Dipping Job (Job 9:30-31)
Bill Long 1/21/05
A Portrait of Anguish
Job is bothered in Job 9 by the problem of how to approach God in his pain. He believes and has taught for years that God is the one to whom one should go in distress; he suspects, however, that God would not be sympathetic to him in his current situation. If he approached God, God would "prove me perverse (9:20)," even though Job is innocent of wrongdoing. This causes a huge dilemma for him.
So, in 9:25-35 Job works through three hypotheticals in his mind ("if..if..if") about how God would react if Job did certain things. The second hypothetical (9:30-31) is the focus of this mini-essay. A careful consideration of Job's words shows it to be a enormously vivid picture of frustration and anguish.
The Text
"30 If I wash myself with soap and cleanse my hands with lye, 31 yet you will plunge me into filth, and my own clothes will abhor me."

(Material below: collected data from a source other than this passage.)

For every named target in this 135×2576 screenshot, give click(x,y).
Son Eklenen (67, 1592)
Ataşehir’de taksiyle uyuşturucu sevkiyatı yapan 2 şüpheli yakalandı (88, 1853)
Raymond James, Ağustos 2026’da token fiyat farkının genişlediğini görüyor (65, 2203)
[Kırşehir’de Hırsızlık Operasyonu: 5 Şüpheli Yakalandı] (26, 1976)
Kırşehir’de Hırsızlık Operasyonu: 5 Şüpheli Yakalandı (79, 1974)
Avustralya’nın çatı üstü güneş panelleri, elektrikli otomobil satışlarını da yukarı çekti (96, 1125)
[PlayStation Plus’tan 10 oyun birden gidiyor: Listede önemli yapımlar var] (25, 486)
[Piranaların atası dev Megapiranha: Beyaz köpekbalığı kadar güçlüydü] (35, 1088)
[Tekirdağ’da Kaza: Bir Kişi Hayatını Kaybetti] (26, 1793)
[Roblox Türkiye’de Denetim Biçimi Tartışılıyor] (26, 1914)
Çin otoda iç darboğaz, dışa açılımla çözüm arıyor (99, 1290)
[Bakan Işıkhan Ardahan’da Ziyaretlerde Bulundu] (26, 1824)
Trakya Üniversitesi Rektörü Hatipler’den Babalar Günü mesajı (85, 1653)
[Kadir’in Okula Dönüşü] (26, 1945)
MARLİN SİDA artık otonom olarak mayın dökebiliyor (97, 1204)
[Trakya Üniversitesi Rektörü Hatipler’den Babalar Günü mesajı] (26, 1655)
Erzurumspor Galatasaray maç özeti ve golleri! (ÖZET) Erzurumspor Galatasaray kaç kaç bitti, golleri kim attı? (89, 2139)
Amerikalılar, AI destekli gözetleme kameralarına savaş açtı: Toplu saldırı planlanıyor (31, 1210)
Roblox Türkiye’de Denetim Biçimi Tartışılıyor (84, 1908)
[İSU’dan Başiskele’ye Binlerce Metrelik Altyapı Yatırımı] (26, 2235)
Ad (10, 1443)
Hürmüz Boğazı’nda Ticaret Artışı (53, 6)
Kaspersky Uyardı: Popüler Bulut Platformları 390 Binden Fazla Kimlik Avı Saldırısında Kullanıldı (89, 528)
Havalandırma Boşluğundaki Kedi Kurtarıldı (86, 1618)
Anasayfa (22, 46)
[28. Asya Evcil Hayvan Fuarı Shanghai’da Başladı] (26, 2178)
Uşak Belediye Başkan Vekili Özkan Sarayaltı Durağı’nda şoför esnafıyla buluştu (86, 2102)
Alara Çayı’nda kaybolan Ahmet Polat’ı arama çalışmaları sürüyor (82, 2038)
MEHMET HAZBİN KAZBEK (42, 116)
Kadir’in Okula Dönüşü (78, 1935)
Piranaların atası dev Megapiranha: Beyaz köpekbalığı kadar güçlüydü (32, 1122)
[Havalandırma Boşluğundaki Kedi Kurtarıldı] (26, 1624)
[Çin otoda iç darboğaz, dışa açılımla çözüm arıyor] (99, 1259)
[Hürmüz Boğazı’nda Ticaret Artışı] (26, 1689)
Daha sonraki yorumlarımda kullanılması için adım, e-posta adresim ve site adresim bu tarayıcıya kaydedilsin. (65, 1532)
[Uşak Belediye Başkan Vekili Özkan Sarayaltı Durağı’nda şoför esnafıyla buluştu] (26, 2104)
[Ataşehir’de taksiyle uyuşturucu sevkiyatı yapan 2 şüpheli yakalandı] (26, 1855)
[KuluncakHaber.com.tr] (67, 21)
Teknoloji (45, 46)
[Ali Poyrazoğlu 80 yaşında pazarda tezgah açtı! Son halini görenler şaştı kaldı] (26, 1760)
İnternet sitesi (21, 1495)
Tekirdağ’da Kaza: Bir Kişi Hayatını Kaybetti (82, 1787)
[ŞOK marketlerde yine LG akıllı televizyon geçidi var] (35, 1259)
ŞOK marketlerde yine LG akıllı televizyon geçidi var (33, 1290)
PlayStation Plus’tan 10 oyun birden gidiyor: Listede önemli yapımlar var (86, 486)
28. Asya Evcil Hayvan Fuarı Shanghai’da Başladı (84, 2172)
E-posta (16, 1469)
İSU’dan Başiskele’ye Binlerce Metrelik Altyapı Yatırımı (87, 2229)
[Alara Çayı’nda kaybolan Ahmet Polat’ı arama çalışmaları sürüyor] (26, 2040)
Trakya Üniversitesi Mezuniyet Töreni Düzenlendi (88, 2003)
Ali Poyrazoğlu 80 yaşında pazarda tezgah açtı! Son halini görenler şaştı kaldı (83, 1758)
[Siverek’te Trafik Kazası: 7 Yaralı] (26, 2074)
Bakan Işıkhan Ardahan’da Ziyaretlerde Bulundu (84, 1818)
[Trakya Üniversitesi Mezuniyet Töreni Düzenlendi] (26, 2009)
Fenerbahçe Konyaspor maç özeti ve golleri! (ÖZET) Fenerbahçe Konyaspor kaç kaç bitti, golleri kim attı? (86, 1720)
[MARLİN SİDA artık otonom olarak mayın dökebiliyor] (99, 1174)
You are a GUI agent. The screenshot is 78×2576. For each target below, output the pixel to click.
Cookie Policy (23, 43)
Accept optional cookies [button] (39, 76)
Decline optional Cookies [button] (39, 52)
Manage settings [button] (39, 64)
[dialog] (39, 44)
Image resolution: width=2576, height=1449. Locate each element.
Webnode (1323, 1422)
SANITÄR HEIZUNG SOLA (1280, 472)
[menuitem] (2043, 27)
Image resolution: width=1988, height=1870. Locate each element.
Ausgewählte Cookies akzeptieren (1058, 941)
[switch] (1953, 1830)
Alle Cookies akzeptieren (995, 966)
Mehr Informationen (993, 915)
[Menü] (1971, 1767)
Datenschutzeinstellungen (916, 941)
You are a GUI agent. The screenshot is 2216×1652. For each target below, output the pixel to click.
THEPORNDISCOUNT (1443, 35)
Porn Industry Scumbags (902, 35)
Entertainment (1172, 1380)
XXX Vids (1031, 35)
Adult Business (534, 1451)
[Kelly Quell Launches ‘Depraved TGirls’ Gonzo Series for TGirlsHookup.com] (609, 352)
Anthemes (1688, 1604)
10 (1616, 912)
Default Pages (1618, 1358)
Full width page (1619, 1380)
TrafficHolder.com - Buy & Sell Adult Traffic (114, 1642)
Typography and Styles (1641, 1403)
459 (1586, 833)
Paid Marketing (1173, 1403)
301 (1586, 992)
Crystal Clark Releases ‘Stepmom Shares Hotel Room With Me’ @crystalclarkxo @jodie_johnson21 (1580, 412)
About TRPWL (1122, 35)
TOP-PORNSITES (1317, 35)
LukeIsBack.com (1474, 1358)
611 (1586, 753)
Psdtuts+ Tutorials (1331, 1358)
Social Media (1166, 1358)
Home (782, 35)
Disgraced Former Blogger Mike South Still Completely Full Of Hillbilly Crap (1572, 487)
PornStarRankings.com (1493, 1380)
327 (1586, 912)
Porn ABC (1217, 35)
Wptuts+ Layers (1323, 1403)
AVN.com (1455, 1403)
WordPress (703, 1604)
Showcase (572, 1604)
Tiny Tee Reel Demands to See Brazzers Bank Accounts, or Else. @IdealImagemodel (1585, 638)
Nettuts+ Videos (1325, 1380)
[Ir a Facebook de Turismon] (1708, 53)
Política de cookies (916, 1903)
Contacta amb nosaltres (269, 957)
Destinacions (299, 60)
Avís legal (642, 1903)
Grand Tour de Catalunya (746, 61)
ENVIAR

As is almost always the case, the Hebrew text is more concise than the English translation. These two verses comprise only 12 Hebrew words. Verse 30 emphasizes the strength of the cleansing agents with which Job would cleans himself while verse 31 stresses the fact that such human effort and good will avails nothing with God. Despite Job's best efforts God will plunge him back into the muck. The word translated "plunge" is probably better rendered "dip." The verb "dip" appears most frequently in the Hebrew Bible in ritual contexts (such as Lev. 4) where the priest dips an animal in blood as part of the ritual of sacrifice. Thus it is not the viciousness of God's rejection of Job or God's extreme energy that is in view, which would be communicated by "plunge," but the almost ritualistic way that God is "dipping" Job. However, rather than dipping Job in the cleansing blood or purifying oil of sacrifice, God is dipping Job into "filth." Job will be, literally, covered with muck and only useful to be discarded.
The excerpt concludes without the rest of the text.